__Exercise task__. Return the lines starting at the one that contains "Click the Spotlight image thumbnail" and ending at the one that contains "I will point(2306,390).", reproducing each without any change.

__Task inputs__.
───

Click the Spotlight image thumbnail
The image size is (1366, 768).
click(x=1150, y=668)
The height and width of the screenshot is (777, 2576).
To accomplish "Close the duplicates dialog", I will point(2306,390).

───

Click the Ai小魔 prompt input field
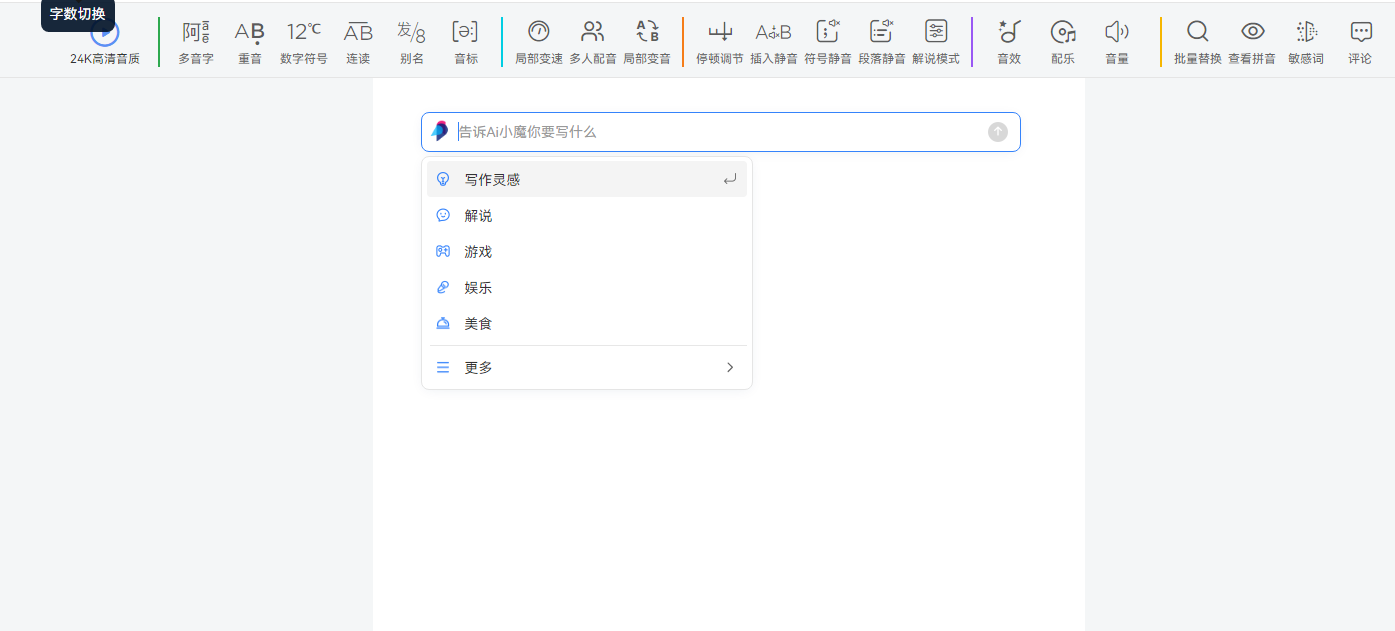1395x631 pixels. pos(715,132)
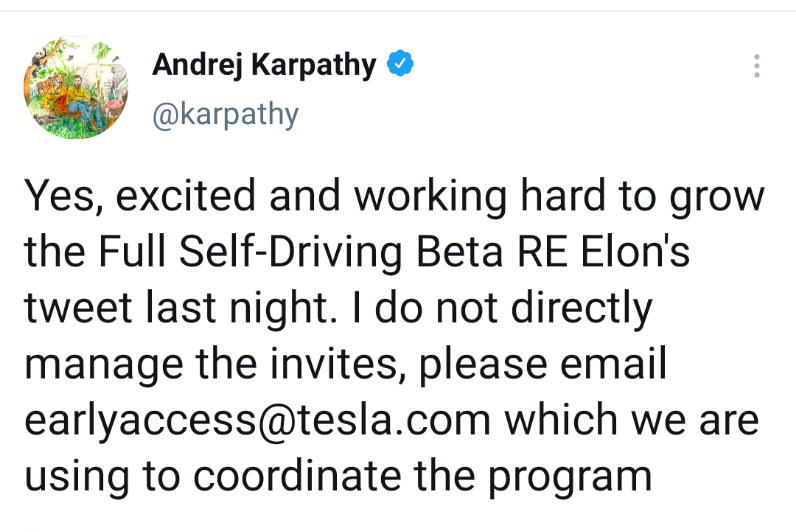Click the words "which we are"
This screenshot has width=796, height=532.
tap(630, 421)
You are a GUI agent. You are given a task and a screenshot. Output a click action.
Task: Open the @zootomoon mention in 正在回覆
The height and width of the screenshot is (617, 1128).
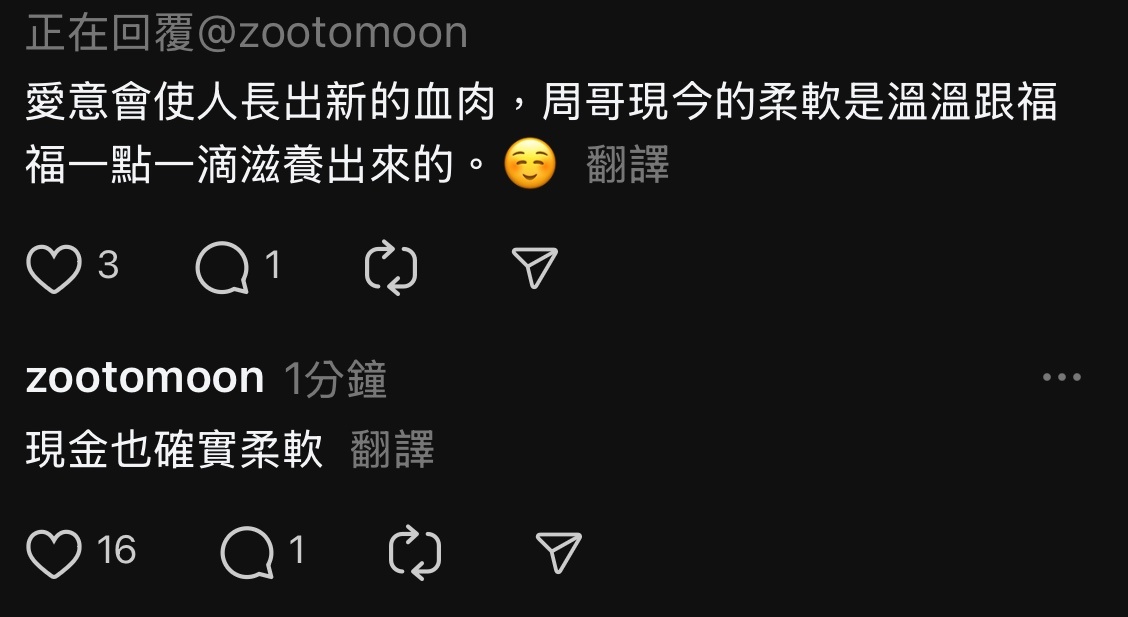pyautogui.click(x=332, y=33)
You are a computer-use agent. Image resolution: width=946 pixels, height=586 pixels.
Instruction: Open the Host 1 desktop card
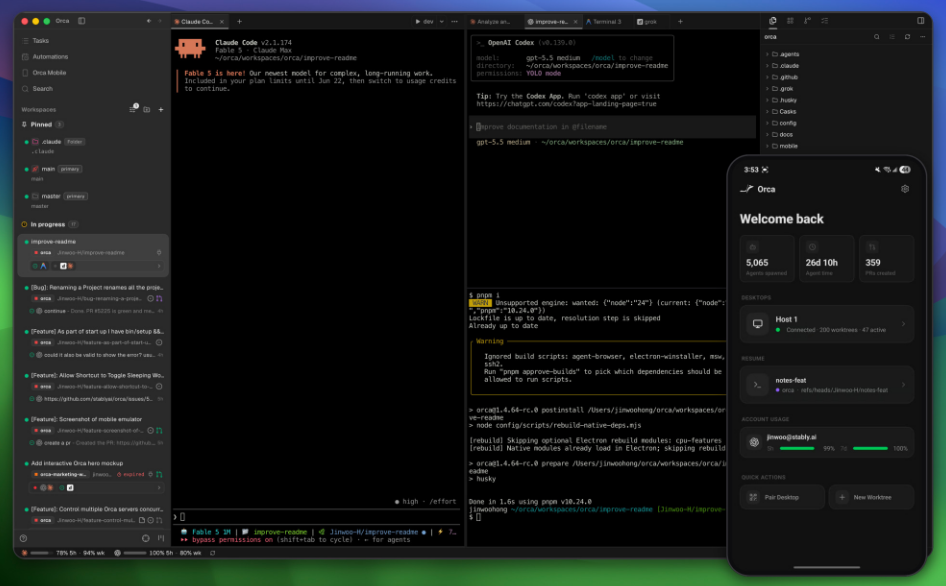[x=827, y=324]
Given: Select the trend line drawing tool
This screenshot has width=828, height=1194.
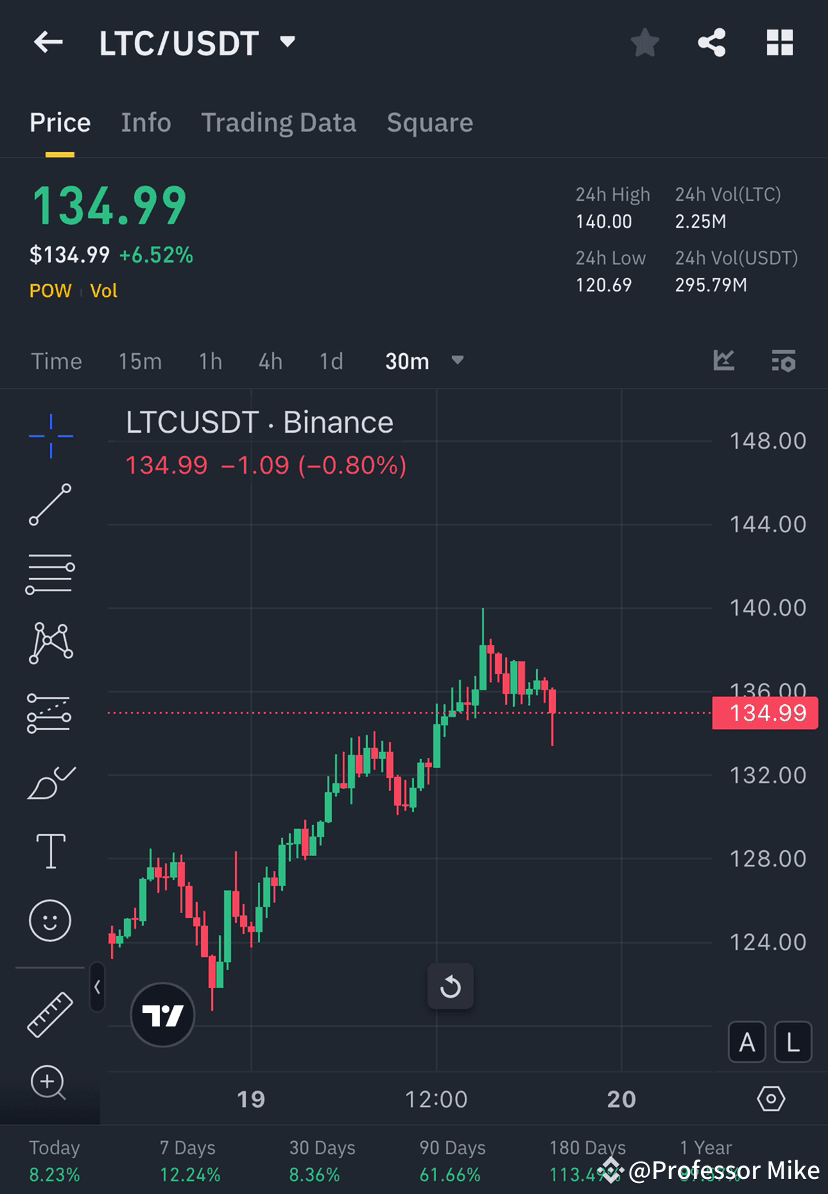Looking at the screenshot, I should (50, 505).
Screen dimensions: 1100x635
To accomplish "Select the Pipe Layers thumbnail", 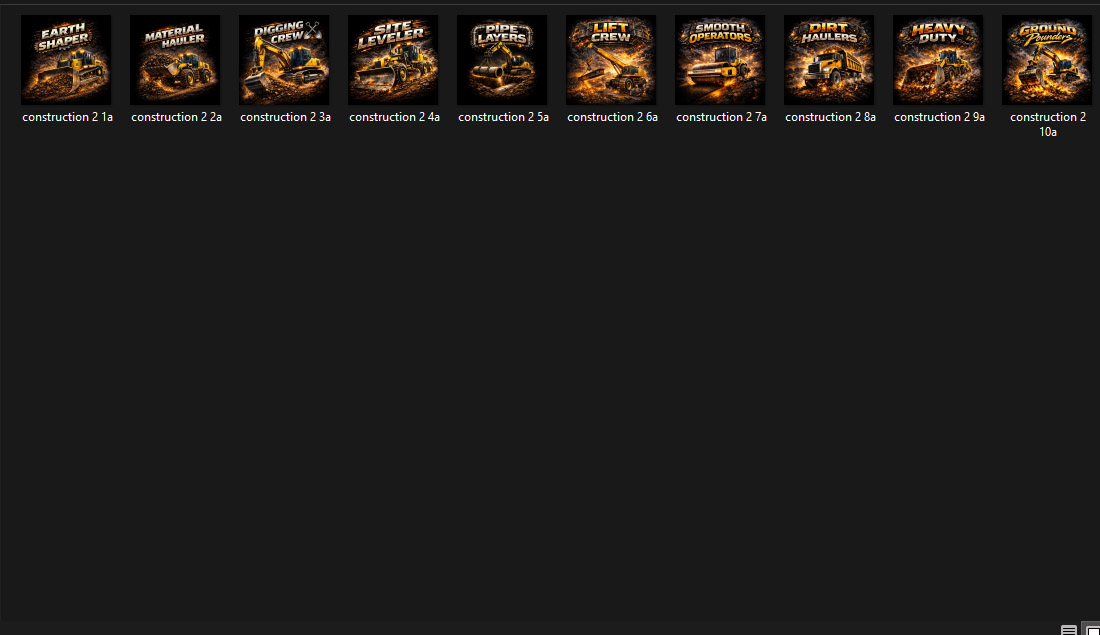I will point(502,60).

───

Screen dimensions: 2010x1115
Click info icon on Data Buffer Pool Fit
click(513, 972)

───

__Complete answer__.
Click the Spotlight image thumbnail
The image size is (1366, 768).
click(x=1150, y=668)
The height and width of the screenshot is (777, 2576).
To accomplish "Close the duplicates dialog", I will point(2306,390).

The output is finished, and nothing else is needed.